[[ MATERIAL FOR THIS EXERCISE open ]]

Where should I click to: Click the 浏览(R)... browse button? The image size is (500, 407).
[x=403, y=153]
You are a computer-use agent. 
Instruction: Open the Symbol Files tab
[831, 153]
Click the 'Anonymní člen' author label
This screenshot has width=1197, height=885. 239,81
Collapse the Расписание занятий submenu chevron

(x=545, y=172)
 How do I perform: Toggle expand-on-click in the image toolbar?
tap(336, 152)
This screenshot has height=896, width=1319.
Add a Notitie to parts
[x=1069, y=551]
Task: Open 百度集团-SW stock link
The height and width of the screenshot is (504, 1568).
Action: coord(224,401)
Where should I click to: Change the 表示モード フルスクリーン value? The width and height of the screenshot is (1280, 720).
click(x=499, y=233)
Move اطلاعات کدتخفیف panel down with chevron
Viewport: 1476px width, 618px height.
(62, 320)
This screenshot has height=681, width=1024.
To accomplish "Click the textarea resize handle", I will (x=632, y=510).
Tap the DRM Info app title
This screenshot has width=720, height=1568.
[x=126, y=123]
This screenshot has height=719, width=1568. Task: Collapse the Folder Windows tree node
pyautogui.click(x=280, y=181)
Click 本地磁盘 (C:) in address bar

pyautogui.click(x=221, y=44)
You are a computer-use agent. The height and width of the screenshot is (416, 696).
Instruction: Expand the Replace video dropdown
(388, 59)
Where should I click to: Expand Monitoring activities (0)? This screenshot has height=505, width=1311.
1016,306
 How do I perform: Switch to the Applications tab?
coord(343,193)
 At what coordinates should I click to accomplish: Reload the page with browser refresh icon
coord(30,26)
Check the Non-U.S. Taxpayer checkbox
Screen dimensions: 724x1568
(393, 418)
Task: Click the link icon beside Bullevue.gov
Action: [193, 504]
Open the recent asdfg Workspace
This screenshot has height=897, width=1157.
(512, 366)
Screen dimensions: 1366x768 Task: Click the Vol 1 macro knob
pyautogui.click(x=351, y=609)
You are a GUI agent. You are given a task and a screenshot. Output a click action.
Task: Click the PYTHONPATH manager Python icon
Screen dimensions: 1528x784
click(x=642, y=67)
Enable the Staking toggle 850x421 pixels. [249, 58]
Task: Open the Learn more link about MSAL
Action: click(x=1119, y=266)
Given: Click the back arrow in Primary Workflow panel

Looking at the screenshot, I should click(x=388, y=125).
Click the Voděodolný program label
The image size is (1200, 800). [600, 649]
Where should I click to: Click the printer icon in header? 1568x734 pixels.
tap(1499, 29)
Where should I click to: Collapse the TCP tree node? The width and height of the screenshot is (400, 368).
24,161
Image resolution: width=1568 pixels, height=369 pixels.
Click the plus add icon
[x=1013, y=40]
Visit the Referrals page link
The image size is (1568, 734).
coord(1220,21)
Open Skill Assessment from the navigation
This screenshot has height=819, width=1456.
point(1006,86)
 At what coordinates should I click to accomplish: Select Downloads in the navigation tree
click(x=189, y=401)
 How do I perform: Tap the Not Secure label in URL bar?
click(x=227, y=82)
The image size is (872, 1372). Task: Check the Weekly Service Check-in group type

[[ MATERIAL FOR THIS EXERCISE closed ]]

**TASK INSTRUCTIONS**
Each line above that has the word "Check" should be copied.

**RESULT OF THE EXERCISE**
Check the Non-U.S. Taxpayer checkbox
The image size is (872, 1372). Task: Check the Weekly Service Check-in group type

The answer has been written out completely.